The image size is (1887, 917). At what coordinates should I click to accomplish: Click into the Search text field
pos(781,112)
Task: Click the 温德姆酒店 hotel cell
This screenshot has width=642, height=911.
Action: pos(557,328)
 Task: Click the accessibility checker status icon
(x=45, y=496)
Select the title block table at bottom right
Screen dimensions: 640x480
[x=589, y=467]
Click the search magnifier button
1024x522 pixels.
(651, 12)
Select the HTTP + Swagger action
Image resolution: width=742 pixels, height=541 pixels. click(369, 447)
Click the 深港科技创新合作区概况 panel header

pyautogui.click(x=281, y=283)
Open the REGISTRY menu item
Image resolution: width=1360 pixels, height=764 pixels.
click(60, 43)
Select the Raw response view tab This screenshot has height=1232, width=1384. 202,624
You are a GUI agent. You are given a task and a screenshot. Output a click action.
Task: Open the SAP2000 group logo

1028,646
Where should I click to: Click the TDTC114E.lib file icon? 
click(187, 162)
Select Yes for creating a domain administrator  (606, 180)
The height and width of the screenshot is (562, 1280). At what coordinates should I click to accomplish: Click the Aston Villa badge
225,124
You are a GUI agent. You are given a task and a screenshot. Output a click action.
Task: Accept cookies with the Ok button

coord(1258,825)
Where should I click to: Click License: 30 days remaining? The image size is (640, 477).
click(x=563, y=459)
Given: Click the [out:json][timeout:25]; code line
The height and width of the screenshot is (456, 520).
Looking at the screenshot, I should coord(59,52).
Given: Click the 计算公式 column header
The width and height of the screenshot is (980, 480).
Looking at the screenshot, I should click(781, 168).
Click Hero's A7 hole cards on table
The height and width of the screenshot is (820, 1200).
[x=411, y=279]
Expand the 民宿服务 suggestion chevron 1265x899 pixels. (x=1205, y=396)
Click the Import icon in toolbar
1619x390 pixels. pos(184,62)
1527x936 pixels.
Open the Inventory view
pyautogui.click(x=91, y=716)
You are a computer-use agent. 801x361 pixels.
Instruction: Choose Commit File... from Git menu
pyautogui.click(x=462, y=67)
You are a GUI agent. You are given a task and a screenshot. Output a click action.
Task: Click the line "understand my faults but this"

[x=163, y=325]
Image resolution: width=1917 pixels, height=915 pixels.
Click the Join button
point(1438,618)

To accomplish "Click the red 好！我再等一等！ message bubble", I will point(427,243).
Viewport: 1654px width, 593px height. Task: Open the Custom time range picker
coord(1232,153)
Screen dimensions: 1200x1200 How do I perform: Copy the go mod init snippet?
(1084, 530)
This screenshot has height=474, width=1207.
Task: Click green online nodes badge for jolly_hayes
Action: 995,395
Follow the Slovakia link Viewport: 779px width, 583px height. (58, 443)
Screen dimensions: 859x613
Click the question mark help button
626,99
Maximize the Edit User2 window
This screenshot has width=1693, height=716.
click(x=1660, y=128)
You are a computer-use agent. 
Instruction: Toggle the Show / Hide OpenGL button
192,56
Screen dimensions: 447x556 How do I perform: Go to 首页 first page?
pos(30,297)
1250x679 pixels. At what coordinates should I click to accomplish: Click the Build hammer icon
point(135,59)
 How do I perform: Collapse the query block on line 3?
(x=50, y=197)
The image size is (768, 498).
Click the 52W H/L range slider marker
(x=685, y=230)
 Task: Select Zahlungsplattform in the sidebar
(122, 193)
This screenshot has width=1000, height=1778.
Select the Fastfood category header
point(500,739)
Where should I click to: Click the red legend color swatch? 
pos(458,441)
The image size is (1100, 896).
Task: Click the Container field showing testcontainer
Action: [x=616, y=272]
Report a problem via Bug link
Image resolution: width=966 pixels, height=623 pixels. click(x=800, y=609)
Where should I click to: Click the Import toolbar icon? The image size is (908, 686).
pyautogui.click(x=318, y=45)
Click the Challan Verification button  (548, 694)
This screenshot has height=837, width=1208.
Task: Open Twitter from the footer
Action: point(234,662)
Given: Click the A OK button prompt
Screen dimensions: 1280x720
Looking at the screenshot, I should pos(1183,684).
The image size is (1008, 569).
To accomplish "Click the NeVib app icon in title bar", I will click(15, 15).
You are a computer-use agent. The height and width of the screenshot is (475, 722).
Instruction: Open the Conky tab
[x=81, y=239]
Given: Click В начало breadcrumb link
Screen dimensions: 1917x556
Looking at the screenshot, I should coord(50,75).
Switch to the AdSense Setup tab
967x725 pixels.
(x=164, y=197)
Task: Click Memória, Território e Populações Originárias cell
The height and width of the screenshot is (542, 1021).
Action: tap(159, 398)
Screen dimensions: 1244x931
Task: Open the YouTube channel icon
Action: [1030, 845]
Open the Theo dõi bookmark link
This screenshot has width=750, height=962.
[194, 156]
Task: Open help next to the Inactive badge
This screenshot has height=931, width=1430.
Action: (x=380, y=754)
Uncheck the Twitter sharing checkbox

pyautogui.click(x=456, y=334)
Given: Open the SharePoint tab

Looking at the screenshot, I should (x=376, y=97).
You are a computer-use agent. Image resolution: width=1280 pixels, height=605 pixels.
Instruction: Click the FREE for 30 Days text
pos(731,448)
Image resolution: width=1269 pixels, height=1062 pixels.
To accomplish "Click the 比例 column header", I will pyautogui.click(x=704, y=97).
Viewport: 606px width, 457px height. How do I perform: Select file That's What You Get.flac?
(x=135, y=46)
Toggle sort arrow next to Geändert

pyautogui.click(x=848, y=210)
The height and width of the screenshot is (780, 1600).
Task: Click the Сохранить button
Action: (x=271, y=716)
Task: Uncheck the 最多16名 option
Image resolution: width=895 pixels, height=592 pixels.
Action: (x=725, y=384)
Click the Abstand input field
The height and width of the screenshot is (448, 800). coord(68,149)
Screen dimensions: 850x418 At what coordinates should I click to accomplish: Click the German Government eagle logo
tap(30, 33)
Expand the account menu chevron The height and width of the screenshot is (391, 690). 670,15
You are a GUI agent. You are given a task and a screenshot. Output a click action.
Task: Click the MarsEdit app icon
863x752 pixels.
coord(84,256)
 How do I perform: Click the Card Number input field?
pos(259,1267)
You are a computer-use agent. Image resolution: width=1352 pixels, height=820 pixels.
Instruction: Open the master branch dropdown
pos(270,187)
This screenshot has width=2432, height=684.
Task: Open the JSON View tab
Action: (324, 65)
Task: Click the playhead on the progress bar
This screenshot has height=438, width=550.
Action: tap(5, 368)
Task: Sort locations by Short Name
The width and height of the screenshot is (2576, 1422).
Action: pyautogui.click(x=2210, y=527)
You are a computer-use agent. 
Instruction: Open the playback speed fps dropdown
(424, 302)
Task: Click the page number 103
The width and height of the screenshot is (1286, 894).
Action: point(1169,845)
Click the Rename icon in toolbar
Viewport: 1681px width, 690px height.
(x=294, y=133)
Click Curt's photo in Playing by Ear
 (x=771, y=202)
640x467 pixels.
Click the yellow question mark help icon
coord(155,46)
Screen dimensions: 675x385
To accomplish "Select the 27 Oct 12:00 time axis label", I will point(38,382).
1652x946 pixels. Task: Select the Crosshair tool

******************************

● **What the task asks**
Copy, without any change, the lines above from the one containing "The width and height of the screenshot is (1286, 894)." to the end, both ends included. Add nothing else.

● **Response box**
The width and height of the screenshot is (1286, 894).
Action: point(1169,845)
Click the Rename icon in toolbar
Viewport: 1681px width, 690px height.
(x=294, y=133)
Click Curt's photo in Playing by Ear
 (x=771, y=202)
640x467 pixels.
Click the yellow question mark help icon
coord(155,46)
Screen dimensions: 675x385
To accomplish "Select the 27 Oct 12:00 time axis label", I will point(38,382).
1652x946 pixels. Task: Select the Crosshair tool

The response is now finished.